Questions →
1/ What year does the biodiversity text give for the creation of the Slow Food Foundation for Biodiversity?
2/ Output the part of the biodiversity text from "Closely connected to" up to and including "supply also disappears.", word for word.

Supplied text →
____

In the last century about 150,000 plant varieties have become extinct, at a rate of one every six hours. Now fewer than 30 varieties feed 95% of the world’s population. This situation puts the possibility of effective responses to environmental changes at risk, with the appearance of new diseases and a reduction of food security and food sovereignty in the global North as much as in the South.

We should remember that the small farmers and native communities in the global South are the main custodians of biodiversity. But even those who are not sensitive to the ethical, social and human dimensions of this issue, should still be worried because if the global South ‘dies’, we shall all pay the consequences.

Closely connected to the loss of biodiversity is the process of cultural erosion: it is not a fortuitous relationship since the animal and plant species used as food by native communities evolved as a result of selection over long periods of time by generations of farmers. The loss of a culture is irreversible: with it the knowledge that produced and safeguarded its food supply also disappears.

Defending biodiversity also means defending small-scale agricultural and food models, which are able to adapt to a geographical area and the requirements of the communities which live there. It means making a decisive contribution to food self-sufficiency: this entails producing many different things, primarily thinking about one’s own needs, then those of the community and as one gradually moves away from the place of production, only selling or exchanging surpluses to obtain what cannot be produced locally.

These small-scale agricultural models, particularly when derived from traditional practices, provide a balanced and adequate diet even in the poorest situations. Frequently the main cause of malnutrition is the abandonment of traditional diets, with a consequent loss of both knowledge and biodiversity, in favor of industrial products of low-cost and poor quality.

There are also economic benefits from defending biodiversity: in order to produce food it is not necessary to purchase seeds from multinational companies or resort to using chemical fertilizers and pesticides, and if people are self-sufficient there is less need to buy food on the market. Additionally, if locally grown produce and animal products are transformed within the community, there is a significant economic benefit.

In order to focus on these issues and develop projects which could demonstrate the practical effectiveness of what has been said above, in 2003 we created the Slow Food Foundation for Biodiversity. In fact the Foundation gathers the legacy of almost 10 years of work and thinking about the issue: biodiversity already crossed our path in the first half of the 1990s, even though our association was almost exclusively Italian and we were made aware of these issues by the progressive erosion of Italy’s gastronomic heritage.

But the fact that we were prompted by what was happening in Italy and made practical observations, first in restaurant kitchens and then out in the fields, was crucial in allowing us to address the international dimension with the right perspective, particularly in the global South.

____

Stored data entries
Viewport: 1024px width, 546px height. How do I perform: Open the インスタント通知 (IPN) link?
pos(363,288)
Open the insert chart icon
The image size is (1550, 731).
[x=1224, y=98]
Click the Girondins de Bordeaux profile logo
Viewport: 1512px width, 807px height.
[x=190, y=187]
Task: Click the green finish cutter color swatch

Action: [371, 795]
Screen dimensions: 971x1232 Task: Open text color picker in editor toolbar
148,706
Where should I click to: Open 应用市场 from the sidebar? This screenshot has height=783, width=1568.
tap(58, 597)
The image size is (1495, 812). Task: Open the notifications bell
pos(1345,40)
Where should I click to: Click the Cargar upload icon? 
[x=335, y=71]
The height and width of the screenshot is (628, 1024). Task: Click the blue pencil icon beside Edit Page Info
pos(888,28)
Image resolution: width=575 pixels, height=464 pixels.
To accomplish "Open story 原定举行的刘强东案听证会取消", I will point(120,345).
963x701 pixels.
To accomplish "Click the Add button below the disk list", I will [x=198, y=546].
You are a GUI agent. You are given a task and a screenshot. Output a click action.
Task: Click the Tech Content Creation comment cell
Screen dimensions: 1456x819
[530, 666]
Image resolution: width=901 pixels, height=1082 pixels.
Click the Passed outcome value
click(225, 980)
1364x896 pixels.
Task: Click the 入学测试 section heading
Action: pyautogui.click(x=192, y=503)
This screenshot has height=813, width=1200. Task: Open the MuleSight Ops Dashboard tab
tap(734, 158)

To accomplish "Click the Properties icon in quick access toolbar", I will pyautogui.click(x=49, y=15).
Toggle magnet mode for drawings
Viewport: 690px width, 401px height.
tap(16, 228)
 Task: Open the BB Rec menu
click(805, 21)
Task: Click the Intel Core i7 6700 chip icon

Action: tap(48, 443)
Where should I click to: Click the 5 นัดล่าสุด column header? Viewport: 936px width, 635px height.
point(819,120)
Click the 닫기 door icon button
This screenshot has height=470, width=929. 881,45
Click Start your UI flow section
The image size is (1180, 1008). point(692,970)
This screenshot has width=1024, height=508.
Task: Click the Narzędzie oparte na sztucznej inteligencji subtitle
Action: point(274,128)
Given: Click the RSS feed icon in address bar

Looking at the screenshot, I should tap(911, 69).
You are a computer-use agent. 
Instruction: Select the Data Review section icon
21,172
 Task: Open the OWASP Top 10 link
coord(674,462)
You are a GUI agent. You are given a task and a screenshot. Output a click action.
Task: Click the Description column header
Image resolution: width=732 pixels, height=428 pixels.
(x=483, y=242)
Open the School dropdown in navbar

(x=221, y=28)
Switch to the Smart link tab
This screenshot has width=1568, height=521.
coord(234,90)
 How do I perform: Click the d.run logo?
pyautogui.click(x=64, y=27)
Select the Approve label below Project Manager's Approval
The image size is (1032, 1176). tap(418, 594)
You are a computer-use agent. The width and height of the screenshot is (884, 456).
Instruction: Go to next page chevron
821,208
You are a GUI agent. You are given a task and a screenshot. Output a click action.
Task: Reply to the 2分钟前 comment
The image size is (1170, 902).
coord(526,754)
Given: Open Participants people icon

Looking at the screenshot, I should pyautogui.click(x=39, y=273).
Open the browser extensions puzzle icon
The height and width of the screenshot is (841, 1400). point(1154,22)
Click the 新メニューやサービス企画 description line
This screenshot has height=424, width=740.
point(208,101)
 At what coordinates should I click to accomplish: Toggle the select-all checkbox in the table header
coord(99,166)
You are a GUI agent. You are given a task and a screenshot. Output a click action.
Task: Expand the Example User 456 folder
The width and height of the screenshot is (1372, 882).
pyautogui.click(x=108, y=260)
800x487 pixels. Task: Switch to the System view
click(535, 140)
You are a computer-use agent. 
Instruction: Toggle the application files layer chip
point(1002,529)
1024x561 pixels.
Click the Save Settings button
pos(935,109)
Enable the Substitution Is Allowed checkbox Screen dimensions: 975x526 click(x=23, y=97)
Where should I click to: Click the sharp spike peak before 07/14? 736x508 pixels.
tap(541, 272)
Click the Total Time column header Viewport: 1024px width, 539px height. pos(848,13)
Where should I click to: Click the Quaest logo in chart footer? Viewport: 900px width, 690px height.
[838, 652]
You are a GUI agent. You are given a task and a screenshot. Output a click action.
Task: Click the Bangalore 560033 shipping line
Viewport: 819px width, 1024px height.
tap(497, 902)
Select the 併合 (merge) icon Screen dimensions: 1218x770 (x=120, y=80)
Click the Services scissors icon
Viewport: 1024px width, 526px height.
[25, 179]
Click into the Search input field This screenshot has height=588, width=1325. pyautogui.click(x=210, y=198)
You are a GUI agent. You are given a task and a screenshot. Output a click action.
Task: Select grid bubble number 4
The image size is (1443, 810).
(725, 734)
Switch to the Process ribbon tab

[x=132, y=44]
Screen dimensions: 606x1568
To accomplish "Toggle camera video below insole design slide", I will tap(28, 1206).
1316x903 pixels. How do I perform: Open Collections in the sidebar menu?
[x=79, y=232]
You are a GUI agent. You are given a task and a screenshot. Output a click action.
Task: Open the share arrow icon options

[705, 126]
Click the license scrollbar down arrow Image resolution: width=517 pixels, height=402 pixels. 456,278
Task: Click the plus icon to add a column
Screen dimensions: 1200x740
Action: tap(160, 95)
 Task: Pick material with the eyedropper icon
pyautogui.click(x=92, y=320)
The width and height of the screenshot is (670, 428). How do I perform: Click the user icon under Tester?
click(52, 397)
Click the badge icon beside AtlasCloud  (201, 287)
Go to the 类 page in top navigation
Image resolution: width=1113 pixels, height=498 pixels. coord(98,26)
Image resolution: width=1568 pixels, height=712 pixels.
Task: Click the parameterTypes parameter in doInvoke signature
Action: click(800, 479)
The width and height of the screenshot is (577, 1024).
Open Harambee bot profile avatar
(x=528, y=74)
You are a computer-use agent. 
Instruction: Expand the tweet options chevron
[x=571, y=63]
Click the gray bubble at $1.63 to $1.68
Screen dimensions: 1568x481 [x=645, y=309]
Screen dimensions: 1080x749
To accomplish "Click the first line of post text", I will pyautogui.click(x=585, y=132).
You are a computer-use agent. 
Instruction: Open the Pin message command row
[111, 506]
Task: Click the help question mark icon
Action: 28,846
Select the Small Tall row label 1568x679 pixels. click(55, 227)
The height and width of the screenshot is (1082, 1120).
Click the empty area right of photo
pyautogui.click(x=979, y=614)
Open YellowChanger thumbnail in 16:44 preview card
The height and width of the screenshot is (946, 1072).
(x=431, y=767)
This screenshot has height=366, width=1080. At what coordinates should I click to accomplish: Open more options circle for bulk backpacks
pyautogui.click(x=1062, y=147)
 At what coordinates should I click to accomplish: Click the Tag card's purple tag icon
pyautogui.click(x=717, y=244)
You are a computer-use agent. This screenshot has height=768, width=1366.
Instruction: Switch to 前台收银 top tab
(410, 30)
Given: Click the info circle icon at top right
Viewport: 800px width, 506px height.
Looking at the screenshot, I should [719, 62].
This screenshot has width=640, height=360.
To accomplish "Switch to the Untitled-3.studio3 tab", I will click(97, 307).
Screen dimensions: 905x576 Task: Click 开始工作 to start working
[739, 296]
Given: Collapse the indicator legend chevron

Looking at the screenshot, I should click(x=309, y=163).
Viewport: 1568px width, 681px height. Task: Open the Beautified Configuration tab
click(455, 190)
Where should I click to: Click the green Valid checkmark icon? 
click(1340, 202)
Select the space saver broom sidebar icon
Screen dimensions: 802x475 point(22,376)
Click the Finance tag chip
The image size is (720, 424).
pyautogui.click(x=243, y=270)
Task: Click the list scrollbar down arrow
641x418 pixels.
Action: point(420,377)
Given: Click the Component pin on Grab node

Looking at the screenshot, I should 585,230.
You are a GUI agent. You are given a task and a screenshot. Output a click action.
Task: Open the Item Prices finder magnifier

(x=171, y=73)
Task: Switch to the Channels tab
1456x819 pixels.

____

Your responses →
1/ 2003

2/
Closely connected to the loss of biodiversity is the process of cultural erosion: it is not a fortuitous relationship since the animal and plant species used as food by native communities evolved as a result of selection over long periods of time by generations of farmers. The loss of a culture is irreversible: with it the knowledge that produced and safeguarded its food supply also disappears.